Bisnis.com, JAKARTA - Amerika Serikat akan melakukan delisting atau mengeluarkan produk rumput laut dari daftar bahan pangan organik Indonesia karena dianggap tidak memenuhi kriteria bahan pangan organik. Pada 2015, ekspor rumput laut Indonesia ke AS mendekati angka US$1 juta.
Kementerian Perdagangan (Kemendag) kini tengah mengantisipasi rencana tersebut. "Pemberlakuan delisting berpotensi menurunkan ekspor komoditas rumput laut Indonesia ke Amerika," ujar Direktur Jenderal Perdagangan Luar Negeri Kementerian Perdagangan, Dody Edward, di Jakarta, dalam siaran pers yang diterima, Selasa (9/8/2016).
Dody mengatakan, rencana Amerika tersebut perlu lebih diwaspadai dikarenakan perkembangan tersebut dapat menjadi preseden bagi negara tujuan ekspor rumput laut lainnya seperti Uni Eropa untuk melakukan hal yang sama.
Indonesia bahkan berpotensi mengalami kerugian hingga US$160,4 juta apabila semua pasar tujuan ekspor memberlakukan hal yang sama seperti AS. Komoditas rumput laut merupakan prime mover perekonomian masyarakat laut dan pesisir Indonesia.
Selain itu, Indonesia merupakan produsen utama rumput laut di dunia serta menyerap banyak tenaga kerja di daerah pesisir dan pulau-pulau terluar Indonesia. Selama ini rumput laut menjadi bahan baku carrageenan dan agar-agar.
Rencana delisting produk rumput laut dari daftar bahan pangan organic tersebut dipicu petisi Joanne K. Tobacman, M.D. (Tobacman) dari University of Illinois, Chicago, pada Juni 2008 kepada US Food and Drug Administration (FDA), yang berisi melarang penggunaan carrageenan sebagai bahan tambahan makanan yang terbuat dari rumput laut.
Berdasarkan penelitian Tobacman, ditengarai carrageenan dapat menyebabkan peradangan atau inflamasi yang memicu kanker. Namun, petisi tersebut ditolak US FDA pada Juni 2008.
Kemudian, petisi Tobacman tersebut diikuti publikasi LSM Cornucopia Institute dari AS pada Maret 2013. LSM itu mendorong publik meminta US National Organic Standards Board (NOSB) agar mengeluarkan carrageenan dari daftar bahan pangan organik.
"Rencananya, pada November 2016 US NOSB akan menentukan apakah carrageenan tetap akan masuk pada National List of Allowed and Prohibited Substances yang diperbolehkan dalam makanan organik atau tidak, setelah sebelumnya mendapat masukan dari berbagai pihak," ujar Dody.
Saat ini, konsumsi pangan organik di dunia menunjukkan peningkatan tren pertumbuhan karena didorong isu-isu kesehatan yang memicu meningkatnya nilai perdagangan produk organik.
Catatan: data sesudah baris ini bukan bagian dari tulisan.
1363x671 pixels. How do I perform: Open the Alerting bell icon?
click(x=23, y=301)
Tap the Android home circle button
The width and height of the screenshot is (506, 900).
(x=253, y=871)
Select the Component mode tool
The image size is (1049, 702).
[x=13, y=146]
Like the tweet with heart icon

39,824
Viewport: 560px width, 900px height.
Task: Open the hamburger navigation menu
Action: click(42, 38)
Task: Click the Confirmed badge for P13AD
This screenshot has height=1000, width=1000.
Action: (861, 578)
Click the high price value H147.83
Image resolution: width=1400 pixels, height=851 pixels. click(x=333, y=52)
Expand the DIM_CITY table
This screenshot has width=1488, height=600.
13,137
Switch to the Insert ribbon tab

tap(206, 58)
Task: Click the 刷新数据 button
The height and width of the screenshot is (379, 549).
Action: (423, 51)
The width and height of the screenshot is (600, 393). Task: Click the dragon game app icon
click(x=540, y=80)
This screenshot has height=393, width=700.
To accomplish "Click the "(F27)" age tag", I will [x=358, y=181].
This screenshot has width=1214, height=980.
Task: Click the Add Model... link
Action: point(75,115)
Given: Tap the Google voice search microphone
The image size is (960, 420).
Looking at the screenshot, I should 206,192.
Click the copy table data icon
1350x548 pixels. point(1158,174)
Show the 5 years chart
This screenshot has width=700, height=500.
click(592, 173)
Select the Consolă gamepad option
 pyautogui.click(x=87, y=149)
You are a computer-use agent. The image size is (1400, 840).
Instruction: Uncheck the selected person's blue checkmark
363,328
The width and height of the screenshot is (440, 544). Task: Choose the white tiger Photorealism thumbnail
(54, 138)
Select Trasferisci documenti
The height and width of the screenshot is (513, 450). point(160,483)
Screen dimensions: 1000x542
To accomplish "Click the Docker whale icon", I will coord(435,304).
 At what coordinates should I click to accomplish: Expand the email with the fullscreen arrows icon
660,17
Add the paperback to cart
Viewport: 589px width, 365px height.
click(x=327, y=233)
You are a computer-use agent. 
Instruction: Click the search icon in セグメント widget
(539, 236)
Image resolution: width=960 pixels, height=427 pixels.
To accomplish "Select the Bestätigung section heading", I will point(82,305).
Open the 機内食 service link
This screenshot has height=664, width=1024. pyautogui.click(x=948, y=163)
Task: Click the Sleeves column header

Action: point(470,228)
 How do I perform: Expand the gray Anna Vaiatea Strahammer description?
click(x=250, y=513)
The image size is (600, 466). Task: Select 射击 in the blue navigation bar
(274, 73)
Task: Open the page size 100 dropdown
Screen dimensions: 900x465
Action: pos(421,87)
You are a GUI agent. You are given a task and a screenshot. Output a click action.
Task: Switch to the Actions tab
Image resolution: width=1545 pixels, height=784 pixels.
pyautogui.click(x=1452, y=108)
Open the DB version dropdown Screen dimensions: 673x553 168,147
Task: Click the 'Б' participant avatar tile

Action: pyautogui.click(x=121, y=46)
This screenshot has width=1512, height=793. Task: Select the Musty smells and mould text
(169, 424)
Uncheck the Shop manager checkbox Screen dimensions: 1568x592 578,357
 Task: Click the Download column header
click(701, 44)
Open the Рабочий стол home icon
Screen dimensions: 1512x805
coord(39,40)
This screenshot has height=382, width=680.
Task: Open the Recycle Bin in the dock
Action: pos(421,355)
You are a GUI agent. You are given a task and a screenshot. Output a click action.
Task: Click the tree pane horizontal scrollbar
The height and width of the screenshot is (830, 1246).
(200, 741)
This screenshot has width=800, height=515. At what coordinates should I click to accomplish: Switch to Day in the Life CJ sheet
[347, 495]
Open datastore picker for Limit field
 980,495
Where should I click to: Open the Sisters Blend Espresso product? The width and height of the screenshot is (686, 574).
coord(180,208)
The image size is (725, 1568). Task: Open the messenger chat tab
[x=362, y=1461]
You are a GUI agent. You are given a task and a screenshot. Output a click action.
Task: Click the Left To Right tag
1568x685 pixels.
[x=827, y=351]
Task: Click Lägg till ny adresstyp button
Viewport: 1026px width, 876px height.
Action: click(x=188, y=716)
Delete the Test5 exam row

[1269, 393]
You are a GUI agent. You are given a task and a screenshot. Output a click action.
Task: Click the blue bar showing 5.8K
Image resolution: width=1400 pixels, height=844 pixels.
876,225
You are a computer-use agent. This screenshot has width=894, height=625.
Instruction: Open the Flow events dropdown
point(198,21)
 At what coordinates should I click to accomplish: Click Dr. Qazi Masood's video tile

Apabila produk rumput laut dikeluarkan dari daftar bahan pangan organik, maka hal itu akan merugikan Indonesia.
Dody menegaskan, saat ini Direktorat Pengamanan Perdagangan Kemendag secara aktif memantau perkembangan rencana delisting terhadap produk rumput laut tersebut.
"Kami harapkan kerja sama dari Kementerian/Lembaga terkait, asosiasi dan akademisi guna membahas langkah-langkah yang dapat membatalkan rencana delisting produk rumput laut tersebut," ujar Dody.
Selain itu, Dody meminta terus dilakukan pembinaan kepada pelaku usaha produk kelautan Indonesia untuk menjaga kualitas rumput laut sehingga menghasilkan mutu yang baik sebagai bahan pangan organik agar ekspor rumput laut Indonesia di pasar international terjaga keberlangsungannya.
Selama ini, Indonesia merupakan pemasok utama dunia untuk komoditas rumput laut dengan pangsa pasar 41% pada 2013. Lima negara pemasok rumput laut terbesar dunia adalah Indonesia, Korea Selatan, Chile, China dan Irlandia.
Pada 2015, tercatat ekspor Indonesia mencapai US$160,41 juta. Sementara ekspor tertinggi terjadi pada 2014 yang mencapai US$206,30 juta.